- Justice in Kelly Country, by Lachlan Strahan. Monash University Press, $32.99.
Shortly after coining a wonderfully droll, three-word epitaph, Ned Kelly was hanged almost 143 years ago. Nonetheless, the bushranger remains pure literary catnip; adding the name, Kelly, to any title seems to guarantee a wide, curious and loyal readership.
Kelly has inspired two excellent novels, Robert Drewe's Our Sunshine (1991) and Peter Carey's The True History of the Kelly Gang (2000). We no longer have to rely on Mick Jagger's pouty, casually ironic interpretation of Kelly (from 1970). Carey's version especially is a remarkably intense, passionate feat of empathy.
Justice in Kelly Country might possibly have turned that fiction duet into a trio. Strahan does invent the setting and dialogue of one scene, an armed confrontation between bushrangers and police officers which could easily have ended in murder. He does that deftly and dramatically. Other segments of the narrative could have been expanded and embroidered if treated as a novel rather than a work of history.
Lachlan Strahan is, however, a gifted historian, author of a valuable account of Australian attitudes towards China, and recently returned from a stint as Australia's High Commissioner in Honiara.

In this book, he exhumes an ancestor, his great-great-grandfather, a man bitterly hostile to the Kelly gang who doggedly pursued Ned through North East Victoria.
Put as bluntly as possible, the key question about Anthony Strahan the police officer is whether he formed part of an over-armed, under-trained, plain clothed hit squad, one determined to persecute all Kellys, then to murder Ned and his mates out of hand. Ned himself harboured no doubts; he was convinced that Strahan was resolved to shoot him like a dog. To be fair, Ned is alleged to have expressed a wish to roast Strahan alive.
Strahan readily concedes that the written record on Senior Constable Strahan remains "patchy and patterned with silences, gaps, misperceptions, bias and outright lies". Just as frankly, Strahan focuses on the policeman's reputation as driven and restless, too fond of quarrels and abusive language, not often able to constrain his dirty temper. As Strahan acknowledges, Australian history has "mostly" depicted the constable as "a trouble-making villain".

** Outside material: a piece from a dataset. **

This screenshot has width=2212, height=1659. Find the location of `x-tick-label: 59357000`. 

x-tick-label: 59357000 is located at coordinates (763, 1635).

That said, Strahan takes pains to underline the constable's diligence, resilience and sense of duty. The reader is invited to follow his career not just in tracking the Kellys but in treating snake bite, closing down a sly grog shanty, catching a crooked squatter, collaring a would-be highway robber, arresting a villain who had burned down the family home, and - this is a Victorian narrative, after all - defending a woman's honour.
In the absence of much personal, private writing from Constable Strahan himself, the writer Strahan applies himself indefatigably to trawling through all manner of public records. His copious reading is worn lightly. His explanations of family genealogy and prejudices genuinely fit within Strahan's broader commentary on emigration from Ireland, suspicions between Catholics and Protestants, development of the Victorian economy and a considered judgement on the quality of policing. Lachlan Strahan is also talented at evoking the smells and sounds, the pace and personalities, of country Victoria, even of a hamlet like Wooragee which the average reader would never even have driven past.
With that work on context, setting and back-stories, a reader is more than half-way through the book before the constable encounters the Kelly gang. Lachlan Strahan then seeks to explain how "a chain reaction of events, with its own logic and momentum, pushed all the players along". Whether justice was actually done, as the title suggests, remains a contested, complicated issue.
Returning to that threshold question, whether the constable was bent on harassing and hunting down the Kellys, Strahan proposes a much more judicious, layered approach - but one which does not amount to either apologia or hagiography. He certainly does not regard the Victorian police of the time as thuggish, drunken, trigger-happy bullies.
At Stringybark Creek, when the Kellys killed three policemen, Senior Constable Strahan was elsewhere, plodding stoically through the bush a short distance to the north. Along with his colleagues, Strahan guarded the wrong part of the border while the Kelly gang went on a spree in Jerilderie. At Glenrowan, the Kelly's Valhalla, Constable Strahan was a few towns away as well. His most direct interventions with the Kelly gang were one argument and his assistance at the arrest of Kelly's mother, first poorly treated in Beechworth gaol, then sentenced to an absurdly long term in prison.
Constable Strahan's application to "a hard job in hard times" brought him relatively few rewards. He was neither promoted nor rewarded for his engagement with the Kellys. The senior constable may now, though, have had his reputation redeemed.